Wielka Brytania: rząd chce wiedzieć wszystko o ...

  
Sortuj wg daty:
rosnąco malejąco
Rząd chce wiedzieć wszystko o użytkownikach aut

Brytyjski rząd pracuje obecnie nad planami wyposażenia wszystkich samochodów osobowych używanych w Wielkiej Brytanii w specjalny chip, dzięki czemu możliwe będzie karanie wszystkich tych kierowców, którzy łamią przepisy. Gazeta Sunday Times jako pierwsza podała informacje na ten temat pod koniec zeszłego tygodnia. Według dziennika, specjalny chip, którego nazwano "Szpieg w desce rozdzielczej" lub "Wtyczka", będzie automatycznie przesyłał do centralnego systemu różne informacje o wykroczeniach kierowcy pojazdu, m.in. o zbyt szybkiej jeździe, unikaniu wnoszenia opłat drogowych lub parkowaniu w niedozwolonych miejscach . O fakcie popełnienia tych wykroczeń właściciel pojazdu ma się jednak dowiedzieć dopiero w momencie otrzymania pocztą mandatu lub wezwania do sądu.
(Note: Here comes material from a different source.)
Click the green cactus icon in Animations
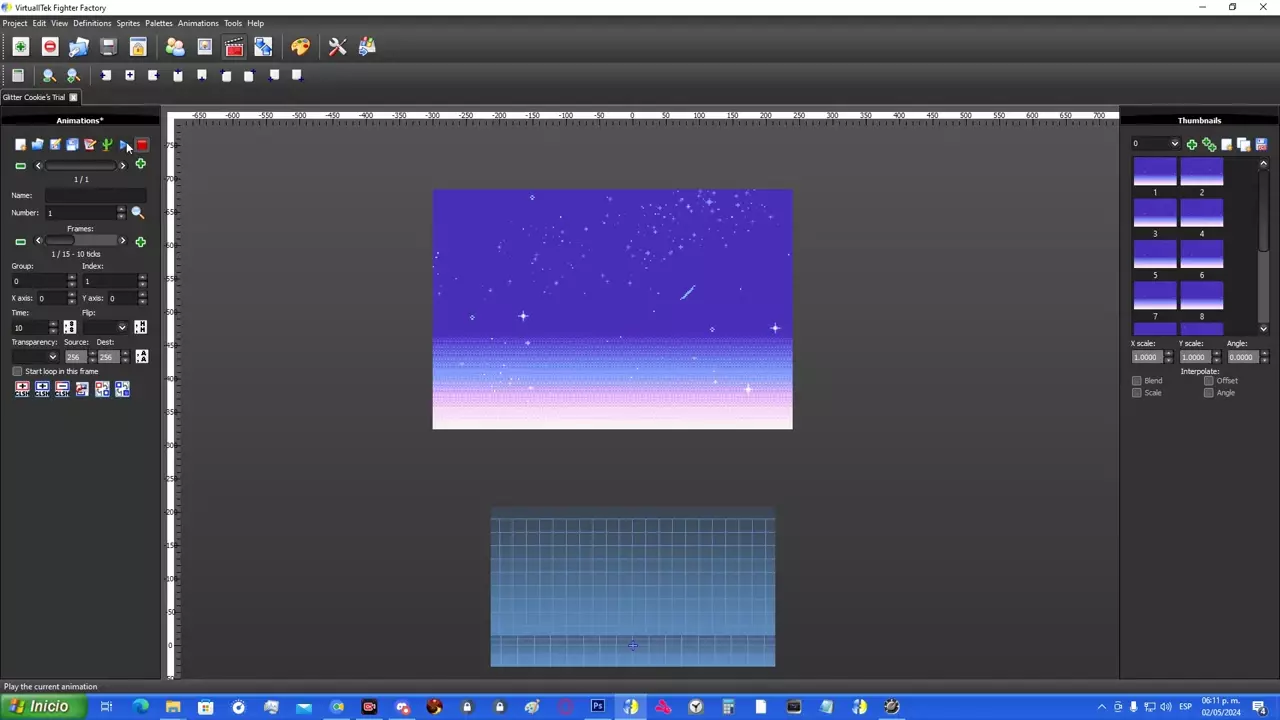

Pozostawiam bez komentarza, mam tylko nadzieję, że nasz rząd tego nie skopiuje z braku pieniędzy

  
 
bleeeeeeeeeeeee ochyda....

u nas nie poradziliby sobie z napływem informacji o wykroczeniach do centrali

ale ja osobiście nie chciałbym żeby coś takiego u nas zastosowali...
  
 
Nawet gdyby cos takiego zastosowali to "Polak potrafi..."
Bez problemu znalazly by sie obejscia jak np. lewe karty do cyfry+
  
 
Cytat:
2003-08-28 18:00:10, MisiekTS pisze:
Nawet gdyby cos takiego zastosowali to "Polak potrafi..."
Bez problemu znalazly by sie obejscia jak np. lewe karty do cyfry+


kody ściągane z netu
  
 
ano, wyjęliście mi to z ust
  
 
nadgorliwosc jest gorsza od faszyzmu ...


a to sadze bedzie zwyklym ograniczaniem czlowieka ... i napewno nawet w anglii znajda sie ludzie co to najzwyczajniej w swiecie obejda ... a taki projekt to wedlug mnie osmieszanie samego rzadu, ze z braku kasy posuwa sie do ubezwlasnowalniania obywateli ...

  
 
OT:
jezeli chodzi o syfre+ , jakis czas temu chlopaki emulowali ja na kartach wizji , ale juz widze ze wymieniaja im karty na sece2 i qpa.
Ja tam poczekam az wlosi rozwala sece2 i wroca stare dobre czasy ogladania premiership w najnizszym abonamencie
  
 
Permanentna inwigilacja nie popłaca, bo ludzie powinni się odwołać i nie zgodzić. Kody da sie złamać, a patrząc na przykład Anglii (opłaty za wjazd autem do City w centrum Londynu), to oni mają tam poważne problemy, biorące sie z kazirodztwa.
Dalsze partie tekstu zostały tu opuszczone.